Now, we're going to experiment with data exploration. You have two data files to examine:

  1. GLB.Ts.csv, which contains mean global air temperature from 1880 through the present day (retrieved from the NASA GISS surface temperature website, "Global-mean monthly, seasonal, and annual means, 1880-present"). Each row in the data file contains the year, monthly global average, yearly global average, and seasonal global average. See this file for clues as to what the columns mean.
  2. bintanja2008.txt, which is a reconstruction of the global surface temperature, deep-sea temperature, ice volume, and relative sea level for the last 3 million years. This data comes from the National Oceanic and Atmospheric Administration's National Climatic Data Center website, and can be found here.

■ Data provided
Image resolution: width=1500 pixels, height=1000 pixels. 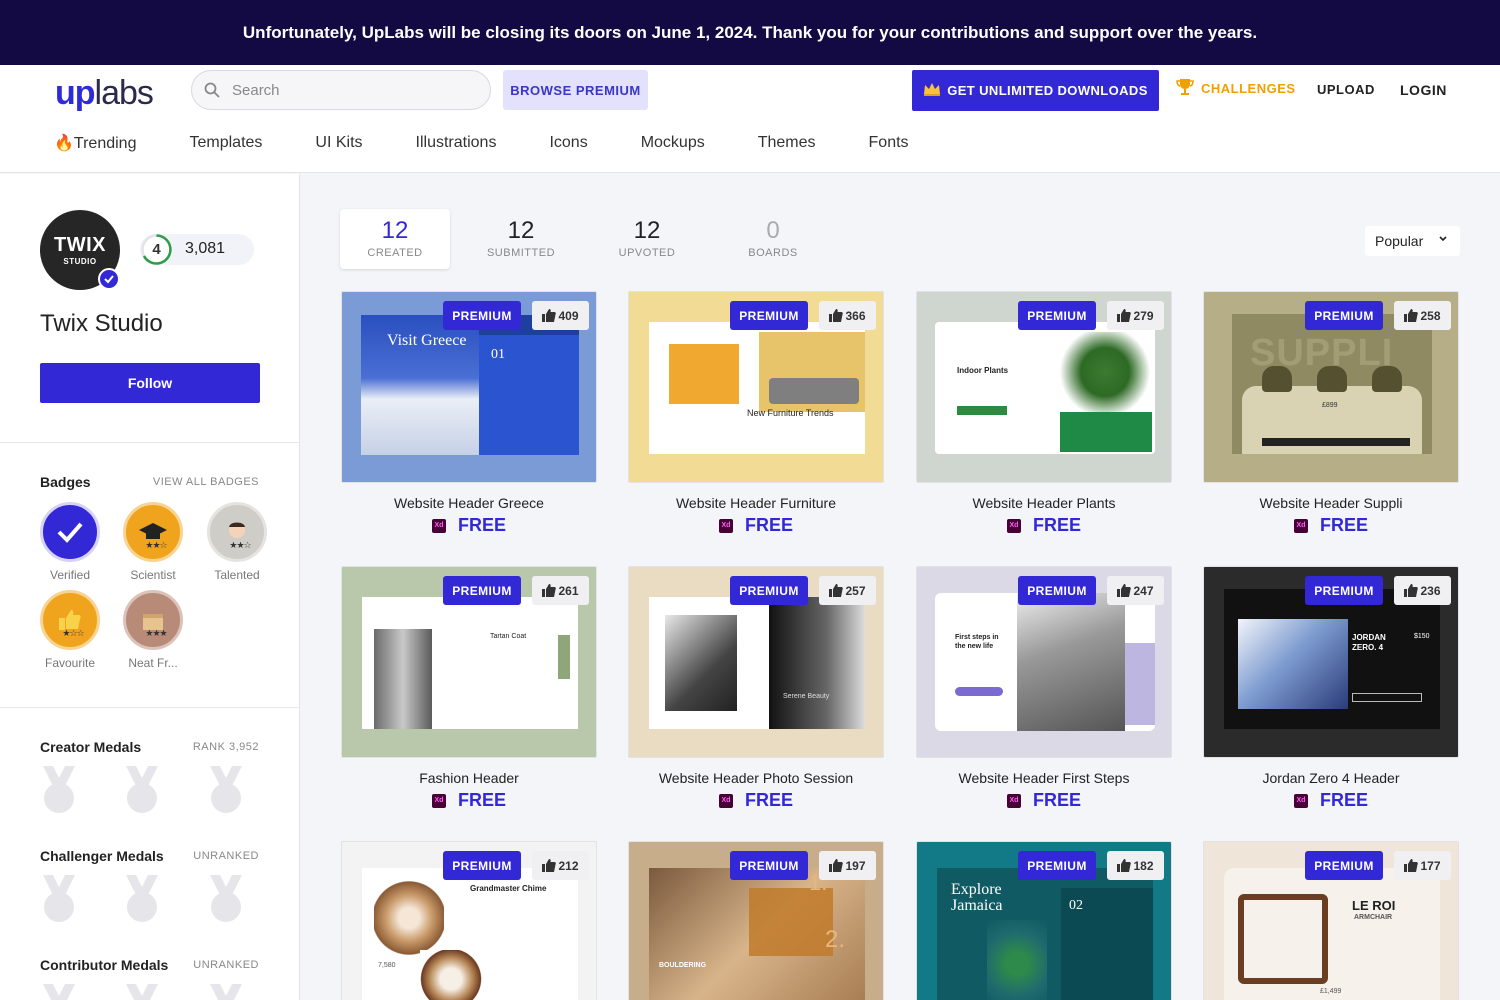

■ Directive 1
In the data exploration excerpt, what span of time does the reconstruction in bintanja2008.txt cover?
■ Directive 2
Write out the part of the data exploration excerpt that opens with the words containing "1. GLB.Ts.csv, which" and closes with "be found here.".
■ Directive 3
Continue the data exploration excerpt from its last sentence.

■ Response box 1
The last 3 million years.

■ Response box 2
1. GLB.Ts.csv, which contains mean global air temperature from 1880 through the present day (retrieved from the NASA GISS surface temperature website, "Global-mean monthly, seasonal, and annual means, 1880-present"). Each row in the data file contains the year, monthly global average, yearly global average, and seasonal global average. See this file for clues as to what the columns mean.
  2. bintanja2008.txt, which is a reconstruction of the global surface temperature, deep-sea temperature, ice volume, and relative sea level for the last 3 million years. This data comes from the National Oceanic and Atmospheric Administration's National Climatic Data Center website, and can be found here.

■ Response box 3
Some important notes:

  • These data files are slightly modified versions of those on the website - they have been altered to remove some characters that don't play nicely with numpy (letters with accents), and symbols for missing data have been replaced with 'NaN', or "Not a Number", which numpy knows to ignore. No actual data has been changed.
  • In the file GLB.Ts.csv, the temperature units are in 0.01 degrees Celsius difference from the reference period 1950-1980 - in other words, the number 40 corresponds to a difference of +0.4 degrees C compared to the average temperature between 1950 and 1980. (This means you'll have to renormalize your values by a factor of 100.)
  • In the file bintanja2008.txt, column 9, "Global sea level relative to present," is in confusing units - more positive values actually correspond to lower sea levels than less positive values. You may want to multiply column 9 by -1 in order to get more sensible values.

There are many possible ways to examine this data. First, read both data files into numpy arrays - it's fine to load them into a single combined multi-dimensional array if you want, or split the data into multiple arrays. We'll then try a few things:

  1. For both datasets, make some plots of the raw data, particularly as a function of time. What do you see? How is the data "shaped"? Is there periodicity?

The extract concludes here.